> Dataset excerpts:
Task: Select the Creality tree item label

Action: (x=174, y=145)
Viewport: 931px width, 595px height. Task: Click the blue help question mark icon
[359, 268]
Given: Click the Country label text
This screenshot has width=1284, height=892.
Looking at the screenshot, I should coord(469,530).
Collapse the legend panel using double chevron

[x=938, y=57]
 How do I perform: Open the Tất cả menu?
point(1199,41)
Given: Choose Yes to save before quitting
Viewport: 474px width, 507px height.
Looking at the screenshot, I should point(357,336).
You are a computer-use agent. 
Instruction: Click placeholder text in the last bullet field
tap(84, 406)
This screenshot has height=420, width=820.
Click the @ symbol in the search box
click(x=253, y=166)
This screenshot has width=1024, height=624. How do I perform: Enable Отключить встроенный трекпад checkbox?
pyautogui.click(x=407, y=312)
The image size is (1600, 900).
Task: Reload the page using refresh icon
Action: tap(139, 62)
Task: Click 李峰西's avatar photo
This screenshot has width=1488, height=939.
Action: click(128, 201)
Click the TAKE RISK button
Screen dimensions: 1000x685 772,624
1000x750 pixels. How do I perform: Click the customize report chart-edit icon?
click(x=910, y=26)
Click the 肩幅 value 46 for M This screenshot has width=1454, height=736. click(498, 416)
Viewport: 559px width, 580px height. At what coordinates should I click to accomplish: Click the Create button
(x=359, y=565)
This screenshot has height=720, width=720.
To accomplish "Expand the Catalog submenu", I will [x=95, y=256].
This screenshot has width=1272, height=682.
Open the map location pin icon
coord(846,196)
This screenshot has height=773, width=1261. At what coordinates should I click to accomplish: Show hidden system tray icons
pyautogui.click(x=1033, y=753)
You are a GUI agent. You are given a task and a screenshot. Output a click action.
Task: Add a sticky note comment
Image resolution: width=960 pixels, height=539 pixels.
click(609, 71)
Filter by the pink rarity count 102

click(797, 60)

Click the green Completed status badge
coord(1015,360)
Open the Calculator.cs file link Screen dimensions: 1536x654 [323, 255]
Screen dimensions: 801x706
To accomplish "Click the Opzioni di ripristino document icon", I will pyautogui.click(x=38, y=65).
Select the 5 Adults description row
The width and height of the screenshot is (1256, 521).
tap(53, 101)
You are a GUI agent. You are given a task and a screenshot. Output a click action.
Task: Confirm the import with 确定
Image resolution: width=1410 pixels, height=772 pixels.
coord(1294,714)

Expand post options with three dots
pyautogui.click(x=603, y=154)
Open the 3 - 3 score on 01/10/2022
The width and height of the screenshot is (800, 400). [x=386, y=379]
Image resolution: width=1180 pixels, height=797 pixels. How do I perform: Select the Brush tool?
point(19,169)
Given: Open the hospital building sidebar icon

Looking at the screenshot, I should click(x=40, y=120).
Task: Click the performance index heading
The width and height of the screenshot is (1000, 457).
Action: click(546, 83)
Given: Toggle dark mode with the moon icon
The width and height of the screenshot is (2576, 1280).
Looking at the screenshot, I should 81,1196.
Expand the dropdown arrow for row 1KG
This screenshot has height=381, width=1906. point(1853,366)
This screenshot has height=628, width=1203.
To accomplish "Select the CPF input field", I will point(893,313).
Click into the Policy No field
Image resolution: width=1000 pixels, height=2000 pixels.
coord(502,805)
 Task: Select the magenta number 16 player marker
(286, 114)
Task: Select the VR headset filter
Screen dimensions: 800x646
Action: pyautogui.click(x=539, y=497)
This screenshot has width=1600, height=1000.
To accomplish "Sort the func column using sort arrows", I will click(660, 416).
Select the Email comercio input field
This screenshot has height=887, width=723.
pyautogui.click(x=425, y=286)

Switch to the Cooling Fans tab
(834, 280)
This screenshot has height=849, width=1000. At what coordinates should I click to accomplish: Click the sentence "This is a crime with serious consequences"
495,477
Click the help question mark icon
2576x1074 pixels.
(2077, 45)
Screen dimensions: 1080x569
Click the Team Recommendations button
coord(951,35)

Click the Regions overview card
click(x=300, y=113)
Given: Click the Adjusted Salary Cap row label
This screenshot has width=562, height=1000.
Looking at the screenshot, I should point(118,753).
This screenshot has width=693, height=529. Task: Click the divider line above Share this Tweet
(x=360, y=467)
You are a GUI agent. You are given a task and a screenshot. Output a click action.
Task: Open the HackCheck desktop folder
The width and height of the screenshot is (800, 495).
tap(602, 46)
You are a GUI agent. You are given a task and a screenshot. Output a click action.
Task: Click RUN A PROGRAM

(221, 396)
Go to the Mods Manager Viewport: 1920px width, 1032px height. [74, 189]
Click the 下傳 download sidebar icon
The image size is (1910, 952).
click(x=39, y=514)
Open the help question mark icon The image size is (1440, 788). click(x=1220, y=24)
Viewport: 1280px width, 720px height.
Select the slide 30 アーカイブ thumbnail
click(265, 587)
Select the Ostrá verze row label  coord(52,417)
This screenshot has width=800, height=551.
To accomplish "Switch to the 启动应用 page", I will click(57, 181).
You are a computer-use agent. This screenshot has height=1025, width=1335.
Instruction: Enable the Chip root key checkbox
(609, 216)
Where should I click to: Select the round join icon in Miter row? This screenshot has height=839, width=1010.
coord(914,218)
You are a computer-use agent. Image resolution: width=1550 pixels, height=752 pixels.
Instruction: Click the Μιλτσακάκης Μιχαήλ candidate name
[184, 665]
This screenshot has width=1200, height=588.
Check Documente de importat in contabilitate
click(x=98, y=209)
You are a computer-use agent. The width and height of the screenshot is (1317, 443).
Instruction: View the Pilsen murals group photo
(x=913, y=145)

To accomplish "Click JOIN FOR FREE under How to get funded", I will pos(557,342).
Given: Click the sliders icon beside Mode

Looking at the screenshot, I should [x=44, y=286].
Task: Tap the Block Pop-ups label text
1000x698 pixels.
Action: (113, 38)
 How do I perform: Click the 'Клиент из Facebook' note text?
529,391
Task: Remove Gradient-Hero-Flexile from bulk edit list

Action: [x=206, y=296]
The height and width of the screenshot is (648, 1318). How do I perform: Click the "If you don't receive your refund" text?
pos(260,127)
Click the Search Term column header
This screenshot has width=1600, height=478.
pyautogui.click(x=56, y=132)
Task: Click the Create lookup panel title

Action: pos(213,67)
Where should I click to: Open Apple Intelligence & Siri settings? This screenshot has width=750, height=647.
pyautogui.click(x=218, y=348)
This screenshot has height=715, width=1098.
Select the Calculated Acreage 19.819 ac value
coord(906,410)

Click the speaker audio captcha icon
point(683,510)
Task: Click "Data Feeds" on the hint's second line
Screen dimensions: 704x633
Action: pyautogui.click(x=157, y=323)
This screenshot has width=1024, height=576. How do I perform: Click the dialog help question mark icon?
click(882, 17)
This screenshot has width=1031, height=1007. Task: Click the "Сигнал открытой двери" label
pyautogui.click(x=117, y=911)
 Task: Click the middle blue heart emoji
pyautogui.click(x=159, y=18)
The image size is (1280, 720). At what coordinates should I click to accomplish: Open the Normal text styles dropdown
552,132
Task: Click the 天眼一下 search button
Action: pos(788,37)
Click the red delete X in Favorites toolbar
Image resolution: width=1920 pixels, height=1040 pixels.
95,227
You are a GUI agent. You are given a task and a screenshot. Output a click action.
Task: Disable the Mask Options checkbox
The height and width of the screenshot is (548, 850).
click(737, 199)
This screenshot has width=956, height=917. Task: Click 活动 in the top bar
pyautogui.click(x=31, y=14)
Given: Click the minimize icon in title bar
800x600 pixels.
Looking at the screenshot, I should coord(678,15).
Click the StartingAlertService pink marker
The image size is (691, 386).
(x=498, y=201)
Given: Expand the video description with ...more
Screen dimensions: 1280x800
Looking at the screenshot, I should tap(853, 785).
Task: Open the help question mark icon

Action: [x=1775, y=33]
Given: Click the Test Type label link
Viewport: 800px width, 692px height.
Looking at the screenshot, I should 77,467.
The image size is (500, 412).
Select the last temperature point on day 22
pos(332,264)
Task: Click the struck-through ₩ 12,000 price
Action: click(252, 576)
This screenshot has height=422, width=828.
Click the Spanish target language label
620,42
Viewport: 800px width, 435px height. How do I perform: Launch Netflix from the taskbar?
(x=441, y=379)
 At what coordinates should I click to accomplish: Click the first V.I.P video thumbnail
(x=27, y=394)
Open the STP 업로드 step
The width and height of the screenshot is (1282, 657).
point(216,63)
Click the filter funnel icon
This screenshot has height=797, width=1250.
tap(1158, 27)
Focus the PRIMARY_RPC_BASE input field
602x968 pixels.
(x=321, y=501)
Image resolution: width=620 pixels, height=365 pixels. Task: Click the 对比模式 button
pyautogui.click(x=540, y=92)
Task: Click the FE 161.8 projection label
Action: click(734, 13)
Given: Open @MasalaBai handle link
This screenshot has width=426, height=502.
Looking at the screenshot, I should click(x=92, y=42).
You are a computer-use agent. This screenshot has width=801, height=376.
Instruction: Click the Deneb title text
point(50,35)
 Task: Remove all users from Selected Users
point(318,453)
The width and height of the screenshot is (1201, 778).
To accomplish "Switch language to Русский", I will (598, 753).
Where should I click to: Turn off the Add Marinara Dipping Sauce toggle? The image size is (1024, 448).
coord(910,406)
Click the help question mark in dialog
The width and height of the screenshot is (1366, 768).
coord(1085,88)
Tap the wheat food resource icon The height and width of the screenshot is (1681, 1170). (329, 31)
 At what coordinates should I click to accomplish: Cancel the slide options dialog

> Problem statement: Lines from the one with "V.I.P video thumbnail" through the final line of the listing above should be duplicated word for word, and nothing else included.

> Exercise solution:
 At what coordinates should I click to accomplish: Click the first V.I.P video thumbnail
(x=27, y=394)
Open the STP 업로드 step
The width and height of the screenshot is (1282, 657).
point(216,63)
Click the filter funnel icon
This screenshot has height=797, width=1250.
tap(1158, 27)
Focus the PRIMARY_RPC_BASE input field
602x968 pixels.
(x=321, y=501)
Image resolution: width=620 pixels, height=365 pixels. Task: Click the 对比模式 button
pyautogui.click(x=540, y=92)
Task: Click the FE 161.8 projection label
Action: click(734, 13)
Given: Open @MasalaBai handle link
This screenshot has width=426, height=502.
Looking at the screenshot, I should click(x=92, y=42).
You are a computer-use agent. This screenshot has width=801, height=376.
Instruction: Click the Deneb title text
point(50,35)
 Task: Remove all users from Selected Users
point(318,453)
The width and height of the screenshot is (1201, 778).
To accomplish "Switch language to Русский", I will (598, 753).
Where should I click to: Turn off the Add Marinara Dipping Sauce toggle? The image size is (1024, 448).
coord(910,406)
Click the help question mark in dialog
The width and height of the screenshot is (1366, 768).
coord(1085,88)
Tap the wheat food resource icon The height and width of the screenshot is (1681, 1170). (329, 31)
 At what coordinates should I click to accomplish: Cancel the slide options dialog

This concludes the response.